- Poster
- Directed by: Jaya Ravindra
- Written by: Shagufta Rafique
- Produced by: Bandla Ganesh
- Starring: Sachiin J Joshi Nazia Hussain
- Cinematography: A. Vasanth
- Edited by: M. R. Varma
- Music by: Mithoon Jeet Gannguli Ankit Tiwari
- Production company: Parameswara Art Productions
- Release date: 22 August 2014;
- Country: India
- Language: Telugu

= Nee Jathaga Nenundali =

2014 Telugu romantic film

Nee Jathaga Nenundali is a 2014 Indian Telugu-language musical romantic drama film directed by Jaya Ravindra. Sachiin J. Joshi and Nazia Hussain star in lead roles. It is an official remake of 2013 film Aashiqui 2, which was an adaptation of both the original 1937 version and the 1976 remake of A Star is Born films. (Note: The 1937 film is in the public domain and was based on the film What Price Hollywood? (1932), itself adapted from a story by Adela Rogers St. Johns, who loosely based her plot on the experiences of actress Colleen Moore and her husband, alcoholic producer John McCormick, and the life and death of director Tom Forman, who committed suicide following a nervous breakdown.) The name of the film is taken from the song of the same name from the 2014 film Yevadu.

==Plot==
Raghava Jairam – a successful singer and musician whose career is waning because of his alcohol addiction – is on stage in Goa when his performance is interrupted by his rival Varun (Aadarsh Balakrishna). After a fight, Raghav leaves the venue and drives to a local bar, where he meets Gayathri Nandan (Nazia), a bar singer who idolises him. Seeing her looking at a photograph of Lata Mangeshkar in the bar, and impressed by her voice, Raghava promises to transform her into a singing sensation, and asks her never to perform again in bars.

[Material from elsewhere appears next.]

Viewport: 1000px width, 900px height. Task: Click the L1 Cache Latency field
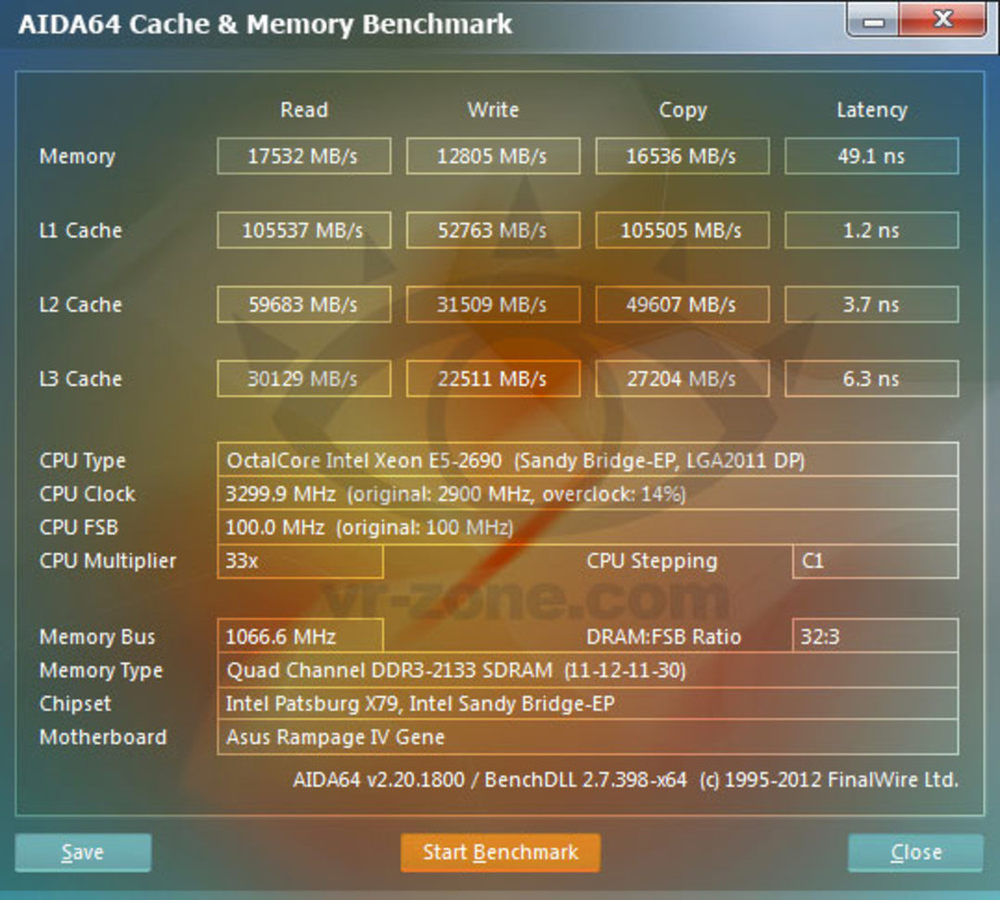[x=871, y=231]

Gayathri leaves her job and returns to Hyderabad with Raghav, who convinces record producer Sravan (Rao Ramesh) to meet her. Raghav is attacked and injured by some thugs, and his manager Vivek (Shashank) prevents the news being leaked to the media; instead he spreads the story that Raghav has left the country to perform abroad. After two months of unsuccessfully attempting to contact Raghav, a broken Gayathri is forced to sing in bars again.

Meanwhile, Raghav recovers from his injuries and starts searching for Gayathri. He learns that Vivek had ignored her calls without informing him. Raghav apologizes to Gayathri and fires Vivek, and they meet Sravan to sign a recording agreement. Raghav begins to train Gayathri, who becomes a successful playback singer. When gossip spreads that Raghav is using her as a servant, he relapses into alcohol addiction. Gayathri comforts him and they spend the night together. Despite her mother's disapproval, she moves in with Raghav and things go well until his addiction worsens, causing him to become aggressive and violent. Gayathri attempts to rehabilitate Raghav, sacrificing her singing career in doing so.

After Sravan reminds them about their dream of Gayathri becoming a successful singer, Raghav tells her to focus on her work. During Gayathri's stage show, Raghav meets a journalist who accuses him of using Gayathri for pleasure and money. Raghav beats up the journalist and starts drinking. He ends up in jail, and Gayathri comes to bail him out. Raghav overhears Gayathri telling Sravan that she is going to give up her career because Raghav is more important to her. He sees that he has become a burden and that leaving her is his only option to save her. The next day, he bids her farewell by assuring her that he will change his lifestyle. He drives off to a bridge and dies by jumping off.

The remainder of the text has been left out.